Cooking Lesson and More

I went to a cooking lesson on Friday afternoon, It was at L’atelier des Chef, which offers classes at two locations. I signed up for a lesson near St. Paul’s (and Judie’s office). It was on South American street food. I got there and discovered that I was the only person who registered, so I ended up having a private lesson! I learned to make Paco de Queijo, a sort of cheese puff made with tapioca flour, which gave it a odd but pleasant gummy texture, Artichucos, marinated beef on skewers, Peruvian Ceviche in Tiger’s milk and Coxinhas, a kind of dumpling stuffed with chicken coated in bread crumbs and deep fried. The first and last were the most interesting and also the hardest to make. At the end, you sit down and eat what you made (and can order a glass of wine), which would normally be fun, but in this case I was eating alone, so it was a little odd and there was really too much for me to eat (so I took a lot of it home). I’ve included the obligatory pictures of the final product. I’m scheduled for another lesson at their place near Oxford Circus on Monday on Asian Street Food.

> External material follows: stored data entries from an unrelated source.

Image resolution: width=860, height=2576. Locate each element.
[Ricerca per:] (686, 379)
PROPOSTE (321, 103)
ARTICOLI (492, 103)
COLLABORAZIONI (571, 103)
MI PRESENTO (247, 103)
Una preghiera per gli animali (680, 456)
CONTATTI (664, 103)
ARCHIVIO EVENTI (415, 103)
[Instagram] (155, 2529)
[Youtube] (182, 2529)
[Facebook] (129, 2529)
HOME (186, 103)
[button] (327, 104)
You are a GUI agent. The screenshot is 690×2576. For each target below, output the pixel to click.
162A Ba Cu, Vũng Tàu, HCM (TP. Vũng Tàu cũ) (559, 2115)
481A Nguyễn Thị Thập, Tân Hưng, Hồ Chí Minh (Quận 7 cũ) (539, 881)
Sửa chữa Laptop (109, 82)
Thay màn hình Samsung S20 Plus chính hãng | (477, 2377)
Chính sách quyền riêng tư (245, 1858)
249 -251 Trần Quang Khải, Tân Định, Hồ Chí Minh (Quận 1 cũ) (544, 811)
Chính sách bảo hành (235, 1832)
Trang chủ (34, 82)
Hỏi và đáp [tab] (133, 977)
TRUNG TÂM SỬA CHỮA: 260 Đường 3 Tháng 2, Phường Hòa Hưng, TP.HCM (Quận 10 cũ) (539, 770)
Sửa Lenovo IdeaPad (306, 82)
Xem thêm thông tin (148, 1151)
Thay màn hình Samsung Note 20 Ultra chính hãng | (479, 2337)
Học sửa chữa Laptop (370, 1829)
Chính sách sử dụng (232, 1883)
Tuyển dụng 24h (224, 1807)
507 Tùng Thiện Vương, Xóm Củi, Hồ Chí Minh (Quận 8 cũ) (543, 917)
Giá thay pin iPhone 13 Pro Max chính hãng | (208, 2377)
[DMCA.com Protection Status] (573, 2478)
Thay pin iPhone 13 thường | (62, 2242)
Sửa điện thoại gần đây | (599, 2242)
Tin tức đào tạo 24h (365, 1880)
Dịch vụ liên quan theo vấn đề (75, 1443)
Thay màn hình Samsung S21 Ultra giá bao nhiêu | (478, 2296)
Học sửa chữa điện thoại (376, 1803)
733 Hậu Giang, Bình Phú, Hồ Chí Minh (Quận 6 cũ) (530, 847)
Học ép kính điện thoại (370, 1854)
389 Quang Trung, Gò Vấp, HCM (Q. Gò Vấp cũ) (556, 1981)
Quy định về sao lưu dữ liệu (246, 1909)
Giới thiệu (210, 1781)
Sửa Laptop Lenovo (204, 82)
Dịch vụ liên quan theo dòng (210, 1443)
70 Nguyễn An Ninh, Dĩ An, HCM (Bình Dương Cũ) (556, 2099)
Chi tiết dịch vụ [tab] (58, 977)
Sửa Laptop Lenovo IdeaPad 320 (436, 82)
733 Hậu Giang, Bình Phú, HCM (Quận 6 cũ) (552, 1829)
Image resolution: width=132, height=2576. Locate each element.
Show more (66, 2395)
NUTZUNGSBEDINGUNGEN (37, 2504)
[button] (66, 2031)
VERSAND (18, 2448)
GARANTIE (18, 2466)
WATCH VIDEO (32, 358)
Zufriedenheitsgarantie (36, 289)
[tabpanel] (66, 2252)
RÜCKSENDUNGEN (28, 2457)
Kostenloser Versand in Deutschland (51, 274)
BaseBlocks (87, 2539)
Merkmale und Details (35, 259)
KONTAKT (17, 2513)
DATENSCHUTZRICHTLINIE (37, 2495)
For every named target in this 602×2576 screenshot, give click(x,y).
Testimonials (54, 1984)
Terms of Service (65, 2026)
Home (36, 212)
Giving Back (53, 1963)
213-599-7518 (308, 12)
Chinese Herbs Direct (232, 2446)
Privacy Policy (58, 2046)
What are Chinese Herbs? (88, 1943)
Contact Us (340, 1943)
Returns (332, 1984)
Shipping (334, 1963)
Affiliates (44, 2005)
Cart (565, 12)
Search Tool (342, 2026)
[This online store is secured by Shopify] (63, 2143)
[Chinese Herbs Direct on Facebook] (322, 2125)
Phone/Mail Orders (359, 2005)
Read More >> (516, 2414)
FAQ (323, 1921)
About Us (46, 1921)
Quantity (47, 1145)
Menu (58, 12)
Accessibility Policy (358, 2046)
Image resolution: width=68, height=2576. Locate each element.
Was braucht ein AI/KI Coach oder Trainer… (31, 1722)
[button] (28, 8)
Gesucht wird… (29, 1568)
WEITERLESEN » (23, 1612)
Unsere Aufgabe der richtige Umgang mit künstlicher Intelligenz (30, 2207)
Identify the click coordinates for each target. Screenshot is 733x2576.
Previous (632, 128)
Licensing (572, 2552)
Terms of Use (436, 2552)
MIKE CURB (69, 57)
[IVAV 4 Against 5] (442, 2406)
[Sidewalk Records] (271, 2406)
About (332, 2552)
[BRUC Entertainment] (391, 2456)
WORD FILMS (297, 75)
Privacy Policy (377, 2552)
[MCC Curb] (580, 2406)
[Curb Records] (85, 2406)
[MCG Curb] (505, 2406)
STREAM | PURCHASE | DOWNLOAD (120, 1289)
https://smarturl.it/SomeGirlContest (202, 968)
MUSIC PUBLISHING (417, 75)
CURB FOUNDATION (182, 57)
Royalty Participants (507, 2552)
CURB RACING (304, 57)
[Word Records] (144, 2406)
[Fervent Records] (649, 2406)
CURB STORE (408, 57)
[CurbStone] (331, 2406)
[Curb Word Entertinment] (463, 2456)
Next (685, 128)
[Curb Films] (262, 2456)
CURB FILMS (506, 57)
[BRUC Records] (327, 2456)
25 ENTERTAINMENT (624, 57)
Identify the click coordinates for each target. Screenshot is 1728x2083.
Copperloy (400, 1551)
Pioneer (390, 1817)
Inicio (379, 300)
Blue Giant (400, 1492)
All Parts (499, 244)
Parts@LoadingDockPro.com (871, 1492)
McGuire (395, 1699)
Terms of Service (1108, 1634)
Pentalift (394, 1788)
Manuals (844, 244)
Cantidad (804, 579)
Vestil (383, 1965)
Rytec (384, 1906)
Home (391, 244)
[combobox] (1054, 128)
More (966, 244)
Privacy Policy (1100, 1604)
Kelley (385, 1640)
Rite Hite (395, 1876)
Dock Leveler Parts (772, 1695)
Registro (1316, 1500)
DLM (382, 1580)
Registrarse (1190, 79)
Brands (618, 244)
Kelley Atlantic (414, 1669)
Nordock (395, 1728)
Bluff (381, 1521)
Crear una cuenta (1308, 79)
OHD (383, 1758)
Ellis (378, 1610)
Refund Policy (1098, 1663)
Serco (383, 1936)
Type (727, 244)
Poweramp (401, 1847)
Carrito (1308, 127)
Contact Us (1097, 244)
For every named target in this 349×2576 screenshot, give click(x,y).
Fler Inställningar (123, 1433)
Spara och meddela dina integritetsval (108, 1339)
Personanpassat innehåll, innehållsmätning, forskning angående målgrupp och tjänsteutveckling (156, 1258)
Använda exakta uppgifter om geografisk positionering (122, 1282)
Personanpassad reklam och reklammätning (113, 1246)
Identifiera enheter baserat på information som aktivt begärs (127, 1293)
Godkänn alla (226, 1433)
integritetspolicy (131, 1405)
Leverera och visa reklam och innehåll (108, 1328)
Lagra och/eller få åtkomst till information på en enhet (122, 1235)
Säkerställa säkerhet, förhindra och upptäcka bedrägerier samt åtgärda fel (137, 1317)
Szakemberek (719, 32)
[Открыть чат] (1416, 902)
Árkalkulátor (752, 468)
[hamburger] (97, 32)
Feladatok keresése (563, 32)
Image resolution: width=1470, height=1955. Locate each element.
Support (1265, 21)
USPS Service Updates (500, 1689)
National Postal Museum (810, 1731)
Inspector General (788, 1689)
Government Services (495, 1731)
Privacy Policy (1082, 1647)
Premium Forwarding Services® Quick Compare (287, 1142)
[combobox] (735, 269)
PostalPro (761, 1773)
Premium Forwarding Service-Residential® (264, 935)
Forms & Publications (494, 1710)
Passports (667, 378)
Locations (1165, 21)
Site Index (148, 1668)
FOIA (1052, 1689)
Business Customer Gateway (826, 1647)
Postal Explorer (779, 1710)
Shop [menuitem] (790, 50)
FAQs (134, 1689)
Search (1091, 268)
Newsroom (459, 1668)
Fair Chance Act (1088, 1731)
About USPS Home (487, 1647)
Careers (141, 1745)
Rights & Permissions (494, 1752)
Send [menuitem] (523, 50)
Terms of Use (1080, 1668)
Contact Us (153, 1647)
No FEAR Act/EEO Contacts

Ceviche LessonCooking lesson 1

On the way to the lesson I had some extra time and was walking past the Guildhall (which you might remember from the story about the birthday party in the crypt) and decided to go the Gulidhall Art Museum. There was a tour starting so I tagged along. It had a great guide and he told one story that was so good I will try to repeat it here. He brought us to two paintings by Sir John Millais, who was guy who had been a rebel studying at the Royal Academy and began the Pre Raphaelite Brotherhood with a few of his friends, but while they remained rebellious, he went straight and ended up the head of the Royal Academy. His statue is outside Tate Britain, in a three-piece suit with his paint brushes and kit. Anyway, in 1863, his painting “My First Sermon” (see below left), a picture of his granddaughter at her first Church service, was the hit of the Royal Academy show and was praised by the Archbishop of Canterbury. So the next year the Academy asked him to create sequel and invited the Archbishop again to comment. Millais painted “My Second Sermon” (below right), in which his granddaughter had gotten over the excitement of her first service and was now blissfully asleep. The Archbishop, perhaps surprisingly, was a good sport about it all and made this speech:

I would say for myself that I always desire to derive profit as well as pleasure from my visits to these rooms. On the present occasion I have learnt a very wholesome lesson, which may be usefully studied, not by myself alone, but by those of my right reverend brethren also who surround me. I see a little lady there (pointing to Mr. Millais’ picture of a child asleep in church, entitled My Second Sermon), who, though all unconscious whom she has been addressing, and the homily she has been reading to us during the last three hours, has in truth, by the eloquence of her silent slumber, given us a warning of the evil of lengthy sermons and drowsy discourses. Sorry indeed should I be to disturb that sweet and peaceful slumber, but I beg that when she does awake she may be informed who they are who have pointed the moral of her story, have drawn the true inference from the change that has passed over her since she has heard her “first sermon,” and have resolved to profit by the lecture she has thus delivered to them.